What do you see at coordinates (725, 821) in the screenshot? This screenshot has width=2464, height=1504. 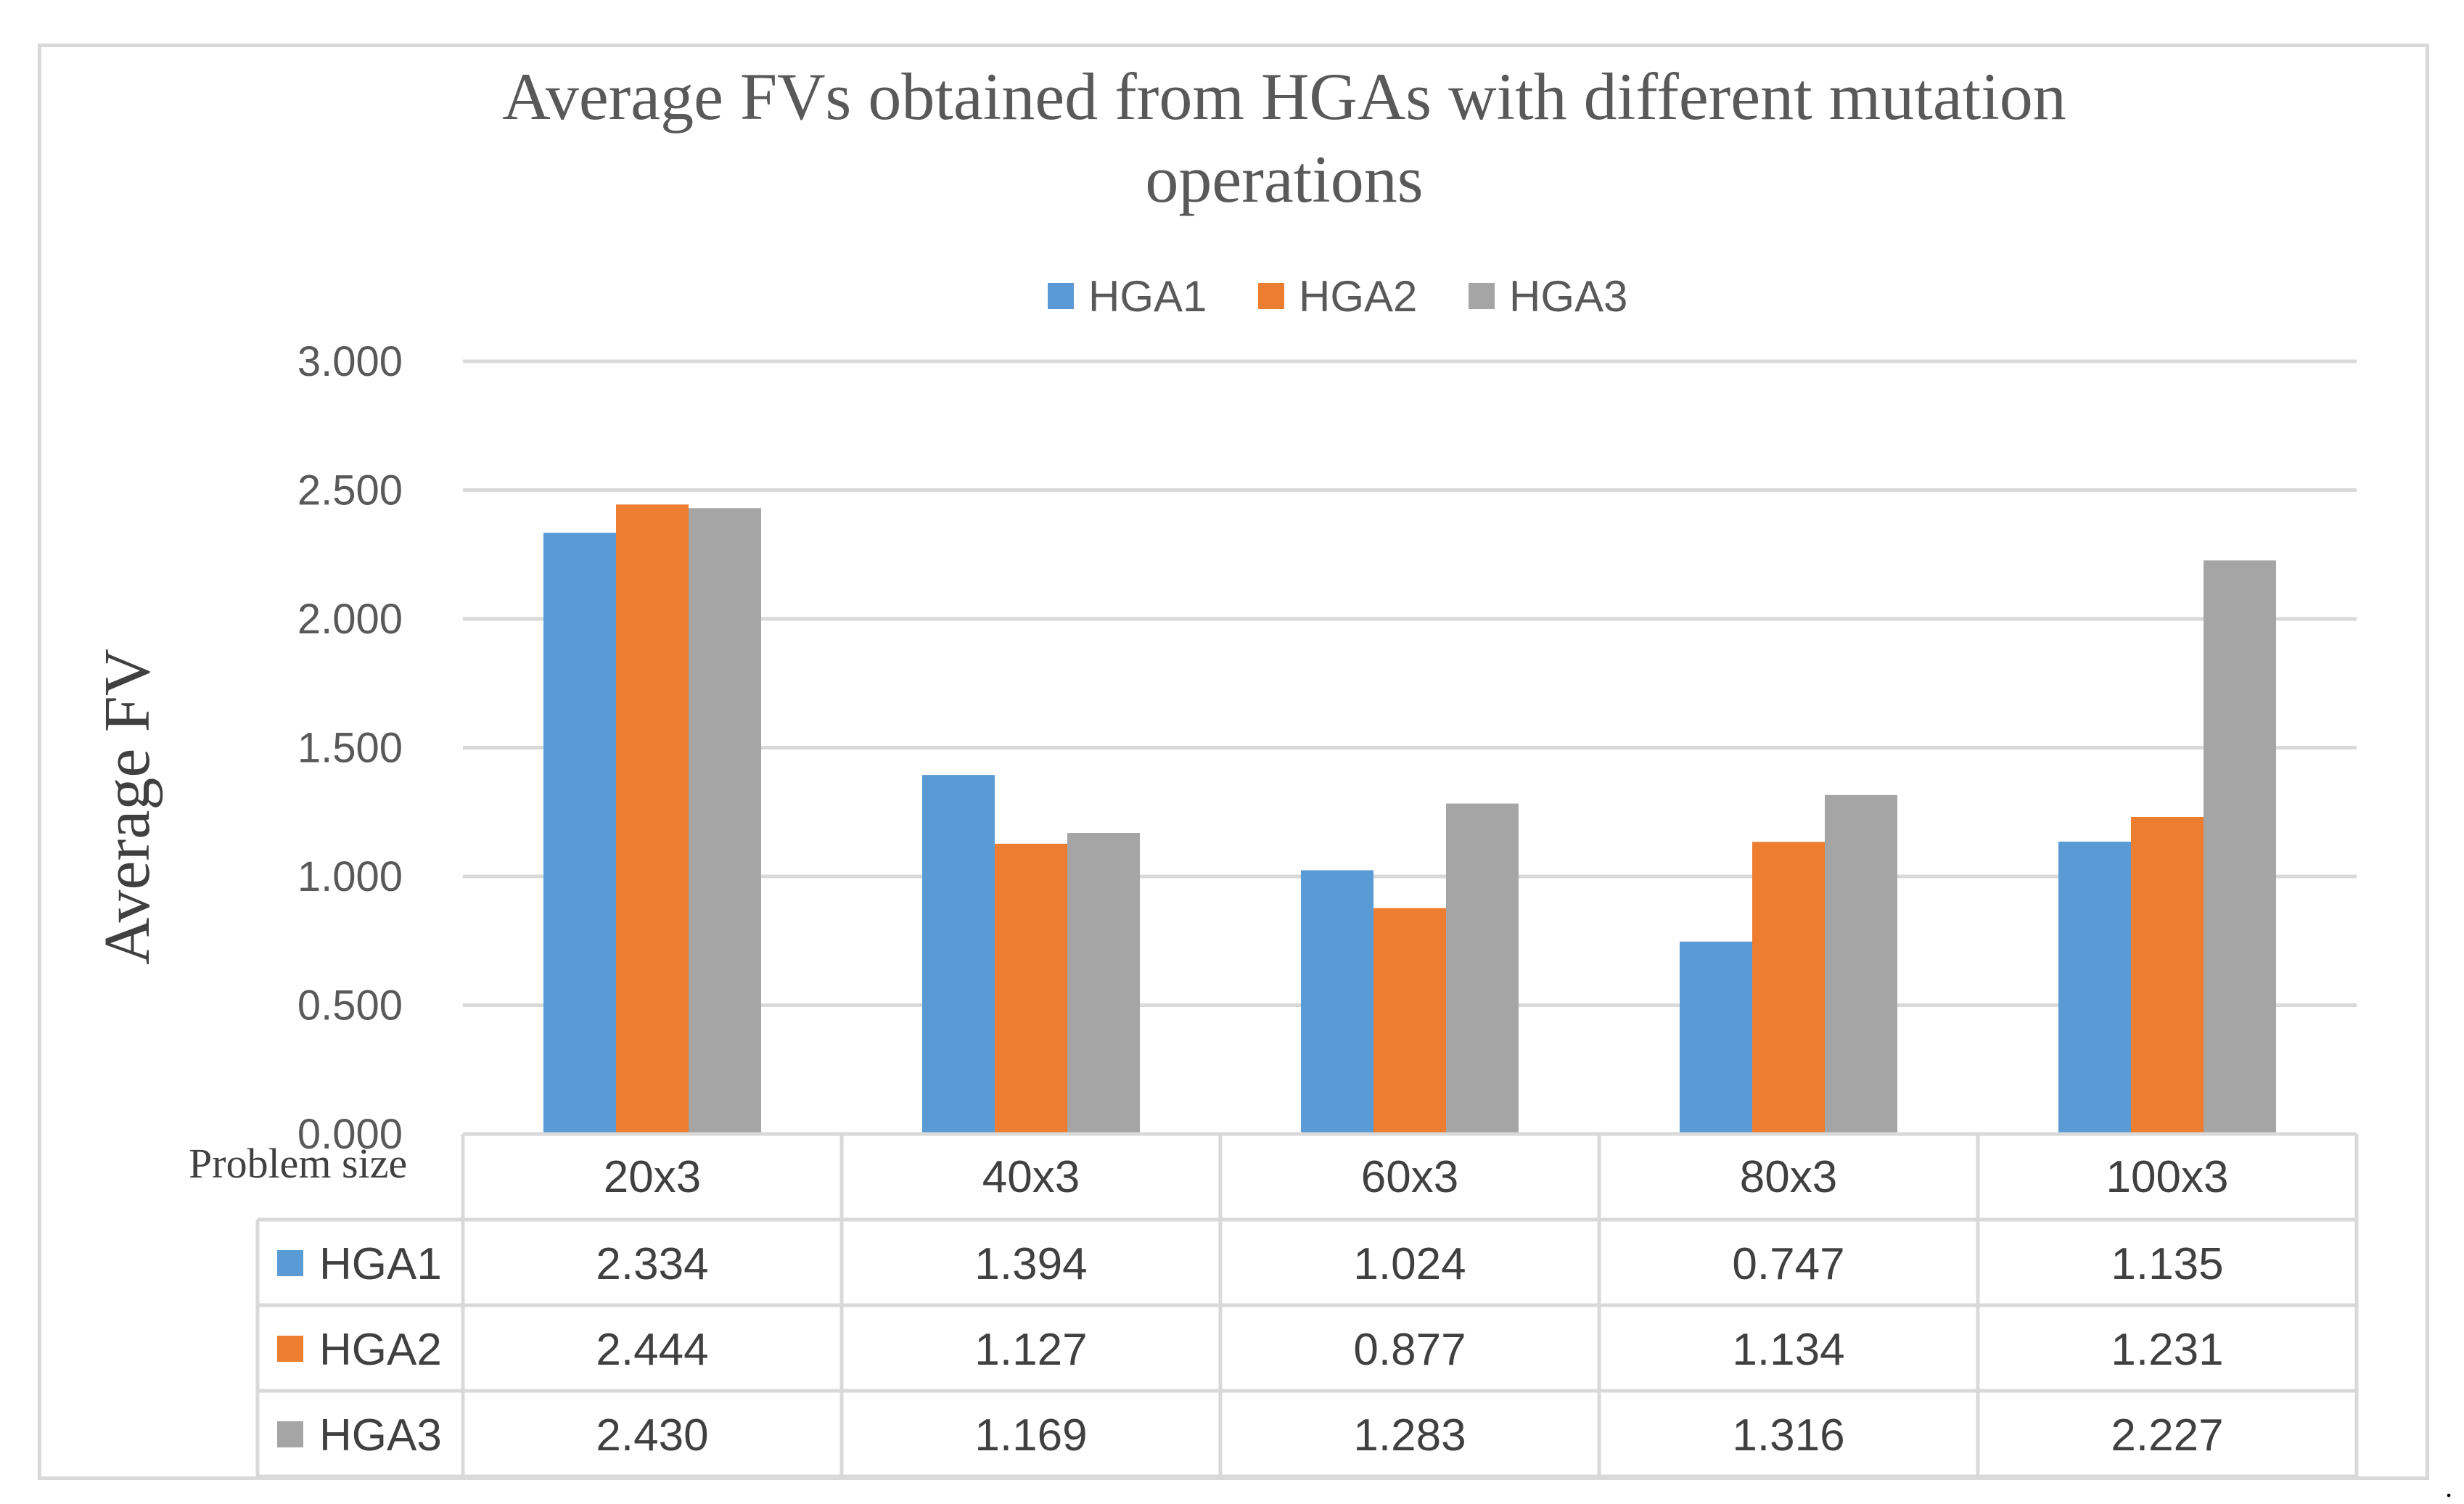 I see `bar-hga3-20x3` at bounding box center [725, 821].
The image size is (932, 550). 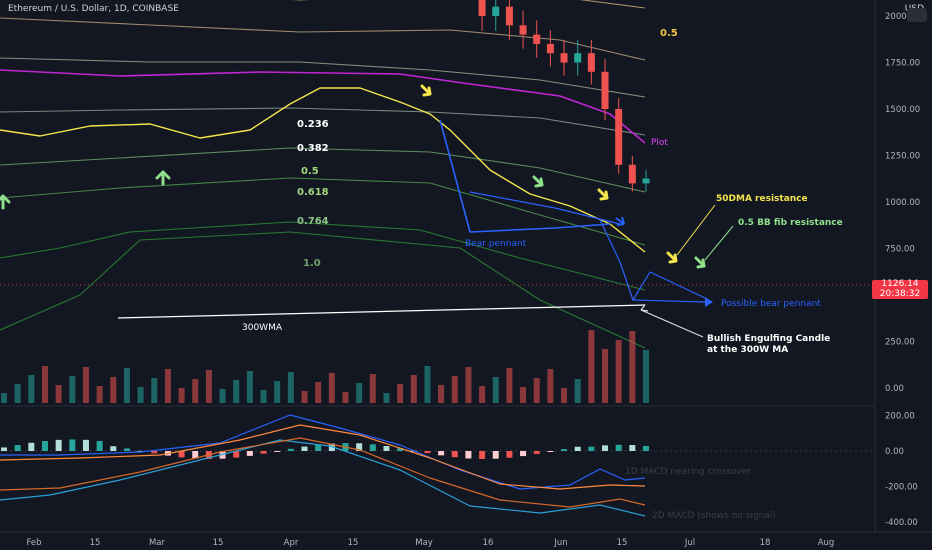 What do you see at coordinates (313, 192) in the screenshot?
I see `fib-label: 0.618` at bounding box center [313, 192].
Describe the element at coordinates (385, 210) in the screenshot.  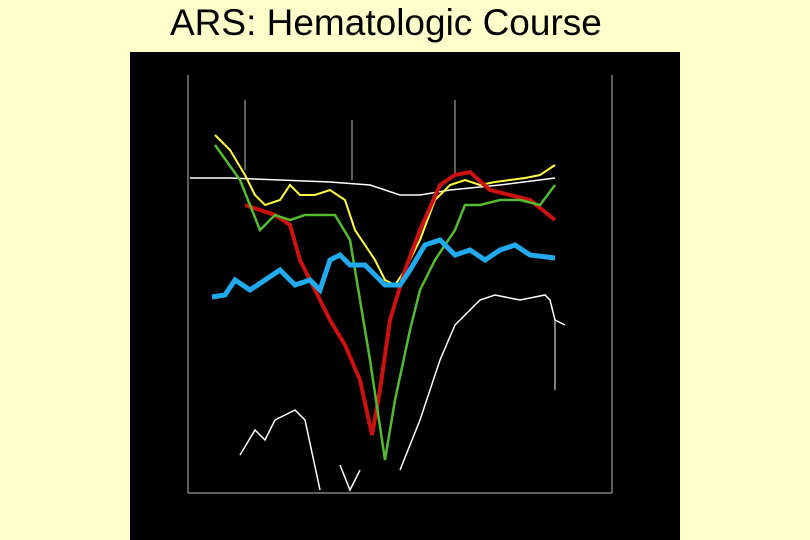
I see `yellow-line` at that location.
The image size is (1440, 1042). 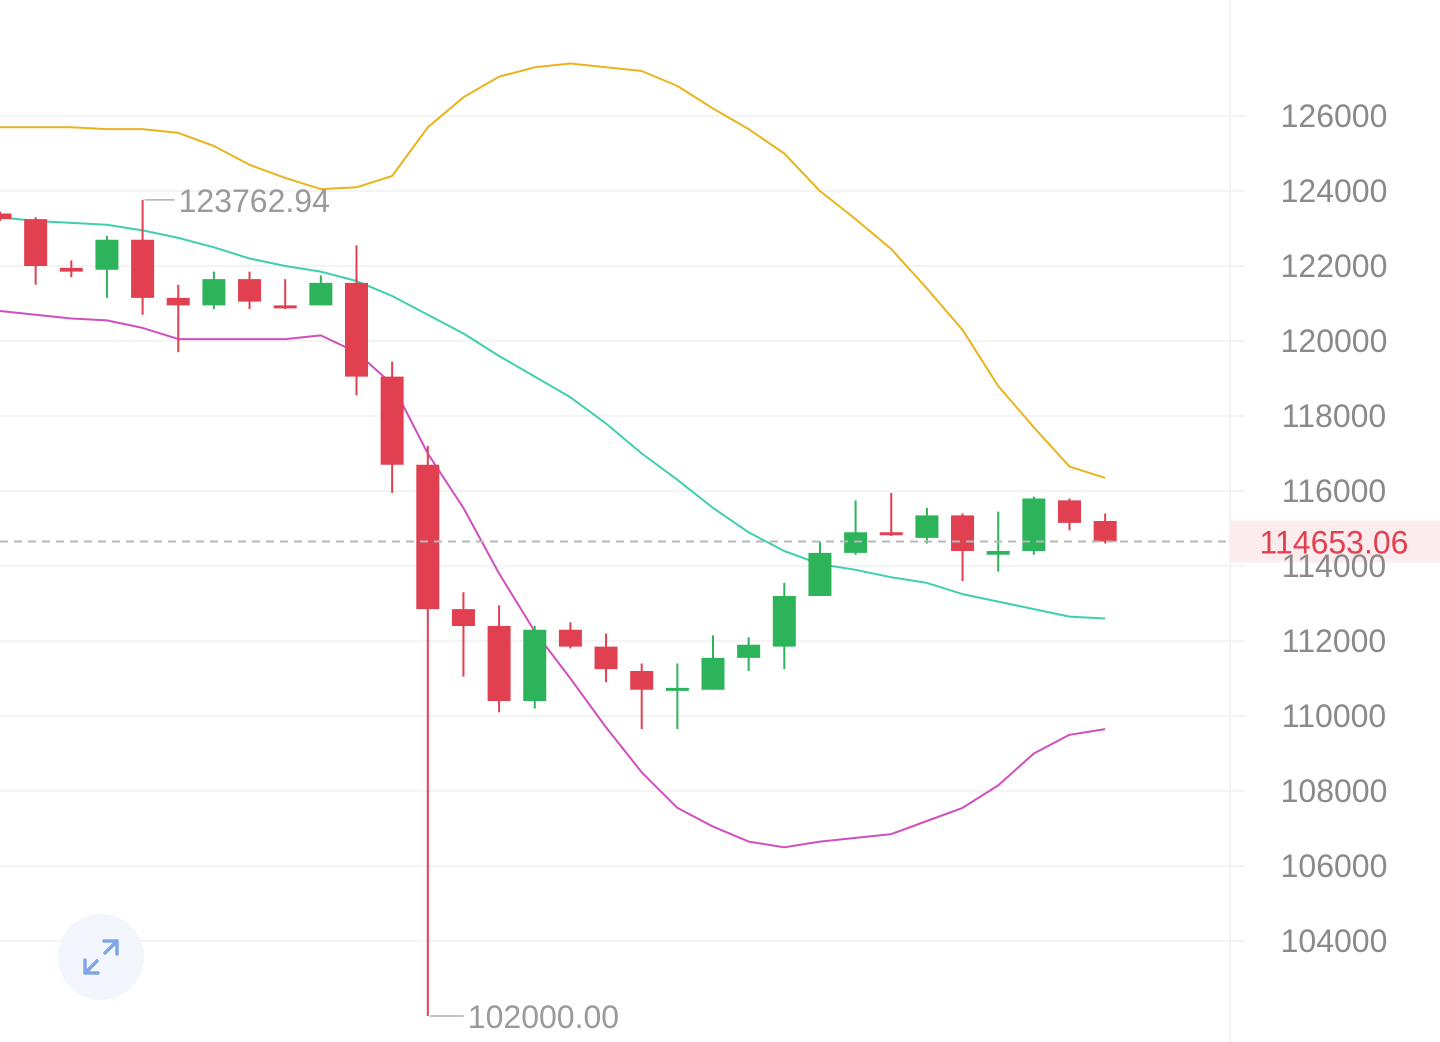 What do you see at coordinates (720, 542) in the screenshot?
I see `current-price-marker: 114653.06` at bounding box center [720, 542].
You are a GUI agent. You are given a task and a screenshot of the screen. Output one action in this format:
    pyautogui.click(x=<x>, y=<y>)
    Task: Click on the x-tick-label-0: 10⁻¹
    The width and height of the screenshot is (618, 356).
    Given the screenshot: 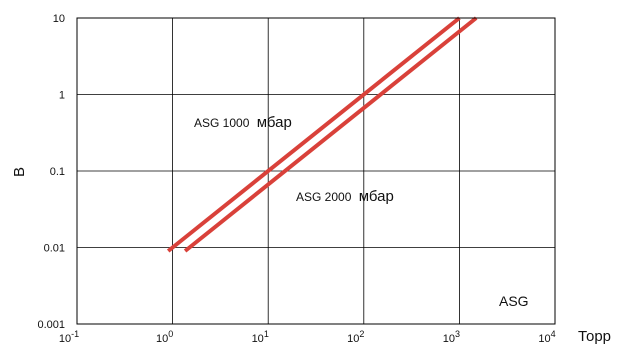 What is the action you would take?
    pyautogui.click(x=69, y=337)
    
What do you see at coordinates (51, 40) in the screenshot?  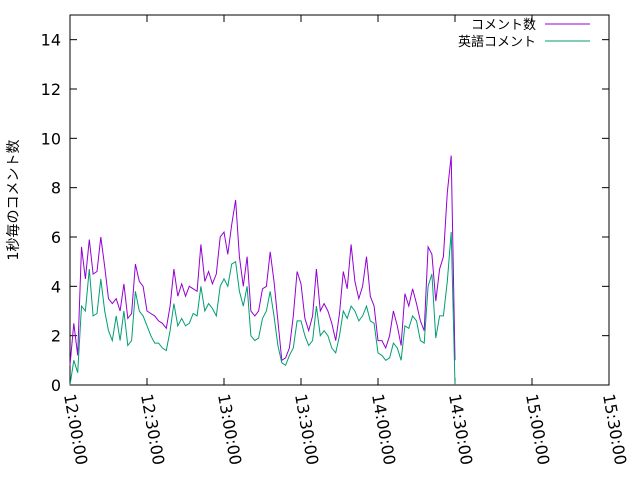 I see `y-tick-label: 14` at bounding box center [51, 40].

#####

TO-DO ITEM — Format the data from the line with "You are a GUI" up to and including the line with "The width and" as a numbered list, leaving out any blank lines.

COMPLETED EXERCISE —
1. You are a GUI agent. You are given a task and a screenshot of the screen. Output one action in this format:
2.     pyautogui.click(x=<x>, y=<y>)
3.     Task: Click on the x-tick-label-0: 10⁻¹
4.     The width and height of the screenshot is (618, 356).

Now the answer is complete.